Comparative Analysis of Mouse CSF Proteins in Experimental Autoimmune Encephalomyelitis Model and Cuprizone-Induced Demyelination Model by Olink Proteomics

Multiple sclerosis (MS) is marked by an autoimmune-driven inflammatory response within the central nervous system (CNS), resulting in demyelination and associated neurological impairment. To investigate the pathways involved in MS-related neuroinflammation, we performed cerebrospinal fluid (CSF) proteomic profiling (Olink®) across two murine models, i.e., the experimental autoimmune encephalomyelitis (EAE) and the cuprizone (CPZ)-induced demyelination models. Out of the 92 proteins analyzed, five (CCL2, CCL3, EDA2R, Fas, and HGF) were consistently dysregulated in both models, highlighting shared neuroinflammatory features alongside distinct pathological processes.
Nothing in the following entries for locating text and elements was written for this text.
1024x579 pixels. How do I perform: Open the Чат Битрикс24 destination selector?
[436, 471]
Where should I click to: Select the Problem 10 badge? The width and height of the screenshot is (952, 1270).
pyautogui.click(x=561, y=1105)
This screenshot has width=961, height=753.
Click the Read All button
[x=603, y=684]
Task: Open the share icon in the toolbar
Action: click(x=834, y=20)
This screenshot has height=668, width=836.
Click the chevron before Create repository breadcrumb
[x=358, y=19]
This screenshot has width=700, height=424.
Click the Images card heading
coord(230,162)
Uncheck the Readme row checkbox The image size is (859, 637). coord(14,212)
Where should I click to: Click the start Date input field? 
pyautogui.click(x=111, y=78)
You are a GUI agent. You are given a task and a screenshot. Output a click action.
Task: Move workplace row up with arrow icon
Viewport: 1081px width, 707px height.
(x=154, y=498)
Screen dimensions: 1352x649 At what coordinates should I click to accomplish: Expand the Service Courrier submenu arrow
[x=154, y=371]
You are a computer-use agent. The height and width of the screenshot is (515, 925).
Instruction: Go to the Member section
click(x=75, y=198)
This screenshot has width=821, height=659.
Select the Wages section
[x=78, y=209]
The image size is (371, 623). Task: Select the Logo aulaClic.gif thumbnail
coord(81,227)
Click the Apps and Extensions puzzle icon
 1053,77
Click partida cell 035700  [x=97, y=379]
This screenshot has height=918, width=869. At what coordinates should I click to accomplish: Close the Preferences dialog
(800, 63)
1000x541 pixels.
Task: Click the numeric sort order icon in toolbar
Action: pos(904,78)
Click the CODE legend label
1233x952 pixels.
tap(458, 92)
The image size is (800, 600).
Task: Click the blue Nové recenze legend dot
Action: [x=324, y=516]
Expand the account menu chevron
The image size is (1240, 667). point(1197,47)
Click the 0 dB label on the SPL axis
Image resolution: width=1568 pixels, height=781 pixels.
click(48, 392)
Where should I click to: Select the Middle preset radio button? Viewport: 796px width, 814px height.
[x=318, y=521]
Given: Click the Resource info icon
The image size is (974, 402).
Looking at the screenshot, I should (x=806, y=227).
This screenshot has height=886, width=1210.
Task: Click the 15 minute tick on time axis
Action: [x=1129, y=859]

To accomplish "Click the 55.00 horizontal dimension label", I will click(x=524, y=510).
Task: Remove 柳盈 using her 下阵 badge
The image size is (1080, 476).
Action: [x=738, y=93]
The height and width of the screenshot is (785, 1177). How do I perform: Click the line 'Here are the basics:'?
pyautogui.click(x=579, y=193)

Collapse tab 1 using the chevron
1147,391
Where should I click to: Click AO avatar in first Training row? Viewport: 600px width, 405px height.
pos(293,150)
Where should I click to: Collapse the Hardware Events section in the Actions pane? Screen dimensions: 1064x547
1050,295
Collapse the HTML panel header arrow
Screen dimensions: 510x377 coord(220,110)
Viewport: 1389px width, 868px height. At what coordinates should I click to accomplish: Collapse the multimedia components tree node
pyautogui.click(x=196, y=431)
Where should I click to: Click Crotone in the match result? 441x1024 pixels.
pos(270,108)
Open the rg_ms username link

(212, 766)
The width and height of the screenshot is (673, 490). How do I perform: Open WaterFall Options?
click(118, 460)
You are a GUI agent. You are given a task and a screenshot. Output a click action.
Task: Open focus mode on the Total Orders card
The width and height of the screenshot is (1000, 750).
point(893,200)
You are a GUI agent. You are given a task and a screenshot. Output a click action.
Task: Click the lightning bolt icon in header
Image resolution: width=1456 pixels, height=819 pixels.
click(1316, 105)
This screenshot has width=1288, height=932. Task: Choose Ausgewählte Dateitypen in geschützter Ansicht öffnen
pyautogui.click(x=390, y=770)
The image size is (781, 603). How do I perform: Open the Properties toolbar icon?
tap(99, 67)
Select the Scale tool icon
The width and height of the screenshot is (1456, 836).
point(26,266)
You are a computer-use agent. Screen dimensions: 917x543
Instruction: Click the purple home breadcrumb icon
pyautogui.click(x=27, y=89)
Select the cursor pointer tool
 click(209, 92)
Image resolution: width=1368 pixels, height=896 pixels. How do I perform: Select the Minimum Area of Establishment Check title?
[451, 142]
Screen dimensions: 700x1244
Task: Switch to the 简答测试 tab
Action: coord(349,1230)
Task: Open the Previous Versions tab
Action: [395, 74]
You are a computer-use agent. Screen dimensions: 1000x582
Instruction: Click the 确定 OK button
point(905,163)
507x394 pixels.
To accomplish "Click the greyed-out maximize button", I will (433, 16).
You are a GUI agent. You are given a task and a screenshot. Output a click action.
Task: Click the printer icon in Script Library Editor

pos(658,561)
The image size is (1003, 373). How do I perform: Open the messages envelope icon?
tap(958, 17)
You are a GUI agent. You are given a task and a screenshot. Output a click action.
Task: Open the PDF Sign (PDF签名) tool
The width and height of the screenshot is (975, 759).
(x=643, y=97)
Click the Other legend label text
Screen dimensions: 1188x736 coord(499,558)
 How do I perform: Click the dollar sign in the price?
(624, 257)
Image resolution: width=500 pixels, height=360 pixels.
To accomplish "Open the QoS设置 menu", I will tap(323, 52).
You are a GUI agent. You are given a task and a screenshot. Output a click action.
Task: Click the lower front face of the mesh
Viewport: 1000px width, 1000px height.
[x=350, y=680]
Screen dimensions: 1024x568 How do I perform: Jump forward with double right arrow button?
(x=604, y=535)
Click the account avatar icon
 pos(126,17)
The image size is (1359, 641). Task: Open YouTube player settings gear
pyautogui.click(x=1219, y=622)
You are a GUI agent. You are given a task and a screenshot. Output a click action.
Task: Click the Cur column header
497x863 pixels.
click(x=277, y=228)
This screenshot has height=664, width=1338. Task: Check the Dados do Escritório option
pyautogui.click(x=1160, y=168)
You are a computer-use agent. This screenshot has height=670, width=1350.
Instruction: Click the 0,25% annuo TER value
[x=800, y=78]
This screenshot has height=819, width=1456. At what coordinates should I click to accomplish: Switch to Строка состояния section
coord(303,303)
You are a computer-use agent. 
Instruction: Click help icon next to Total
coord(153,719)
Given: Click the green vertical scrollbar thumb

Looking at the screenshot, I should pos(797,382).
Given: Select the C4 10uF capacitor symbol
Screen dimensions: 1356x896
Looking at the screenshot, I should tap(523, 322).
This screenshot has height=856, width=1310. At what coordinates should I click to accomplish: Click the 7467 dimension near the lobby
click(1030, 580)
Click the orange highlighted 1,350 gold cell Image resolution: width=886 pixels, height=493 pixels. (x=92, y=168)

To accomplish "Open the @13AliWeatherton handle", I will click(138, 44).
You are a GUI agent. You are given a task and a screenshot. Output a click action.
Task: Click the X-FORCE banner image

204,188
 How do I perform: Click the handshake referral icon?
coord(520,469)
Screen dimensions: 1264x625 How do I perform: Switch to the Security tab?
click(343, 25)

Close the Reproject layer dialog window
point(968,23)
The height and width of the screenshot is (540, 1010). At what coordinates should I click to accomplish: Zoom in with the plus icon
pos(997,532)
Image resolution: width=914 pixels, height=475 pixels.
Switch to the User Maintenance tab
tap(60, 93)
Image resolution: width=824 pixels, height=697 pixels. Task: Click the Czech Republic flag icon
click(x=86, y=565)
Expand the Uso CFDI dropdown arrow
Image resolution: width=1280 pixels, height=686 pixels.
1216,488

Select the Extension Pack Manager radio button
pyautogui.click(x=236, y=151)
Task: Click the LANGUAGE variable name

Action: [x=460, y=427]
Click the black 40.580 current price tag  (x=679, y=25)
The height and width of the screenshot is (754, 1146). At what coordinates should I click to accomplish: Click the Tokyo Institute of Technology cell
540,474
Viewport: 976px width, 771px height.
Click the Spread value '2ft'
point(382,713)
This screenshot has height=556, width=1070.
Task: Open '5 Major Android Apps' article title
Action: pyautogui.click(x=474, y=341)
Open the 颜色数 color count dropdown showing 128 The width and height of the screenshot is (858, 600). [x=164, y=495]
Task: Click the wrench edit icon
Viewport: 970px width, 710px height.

In the EAE model, 31 proteins were upregulated compared to CPZ-intoxicated mice and controls and were mainly related to T cell development, effector functions and migration, reflecting the model’s lymphocyte-centric nature. In contrast, the CPZ model showed a downregulation of a single protein, SEZ6L2, when compared to both EAE and controls. These findings emphasize the divergent protein profiles of CSF in EAE and CPZ models and underscore the different inflammatory pathways engaged in distinct pathophysiological mechanisms of MS.